According to Singhal, the evidence is overwhelming that Microsoft was tracking the searches performed on Google and adjusting its own Bing search engine based on the results. “This was scientific enough that I would be happy to publish it in a peer-reviewed journal any day,” Singhal said. But Microsoft said Google’s experiment is hardly conclusive.

“What we saw in today’s story was a spy-novelesque stunt to generate extreme outliers in tail query ranking,” Bing Corporate Vice President Harry Shum said in a blog post on Tuesday. “It doesn’t accurately portray how we use opt-in customer data as one of many inputs to help improve our user experience,” he said. Whether this turns out to be anything more than a public relations battle between the two tech giants remains to be seen.

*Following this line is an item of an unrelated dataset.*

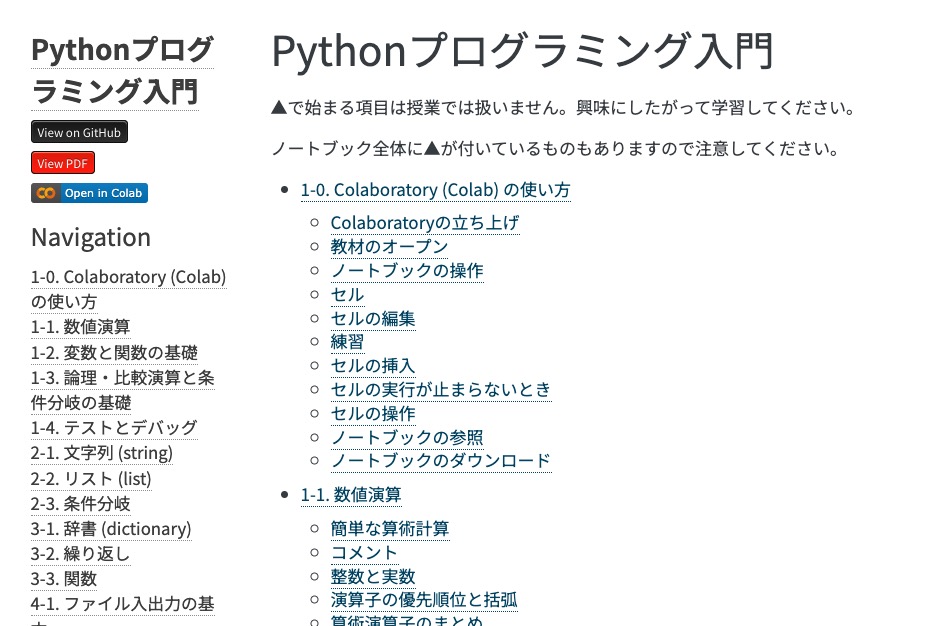Click the '練習' exercise link

coord(346,341)
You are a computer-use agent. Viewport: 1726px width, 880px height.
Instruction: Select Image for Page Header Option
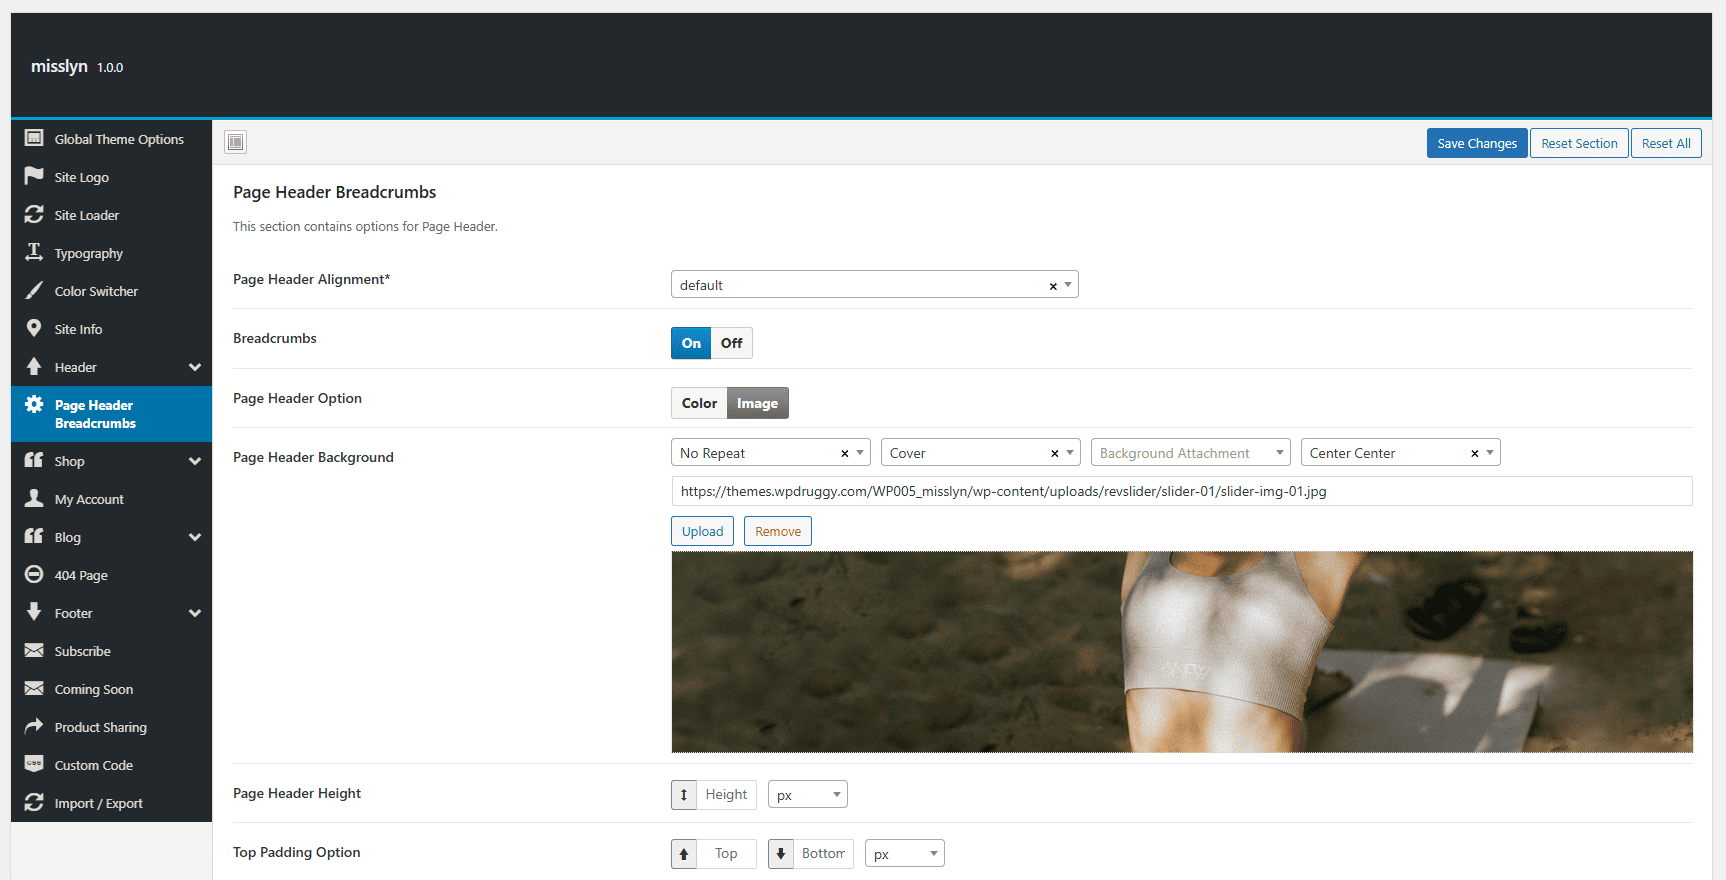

Google said it is not commenting on any legal considerations that may arise from the situation. And while Singhal said he does not believe the examples he found are isolated cases, he said he doesn’t have any plans to run any more “experiments.”

Comments

Sadly, the “scientific experiment” is not scientific. The phrase “after a couple of weeks” strongly implies that the first time they typed the search term into Bing they got no results whatever. So Bing had already been exposed to the search term by the time the decoy result got returned. In order to support Google’s hypothesis, Bing would have had to return the decoy result the very first time it saw the search term.

While it may be questionable practice for a search engine to “sub contract” a search term which is repeatedly entered in a short period of time and which returns no results, this is not what Google is alleging, yet it’s not ruled out by the experiment.

Posted by Ian_Kemmish | Report as abusive
 

@Ian_Kemmish
“Bing would have had to return the decoy result the very first time it saw the search term.”

Really? I’m a web developer and my experience with Search Engines, is that it generally takes a few weeks for the pages they crawl to end up in user-end searches. I would expect that it would also take a few weeks for information it took from Google search to have an effect on user results.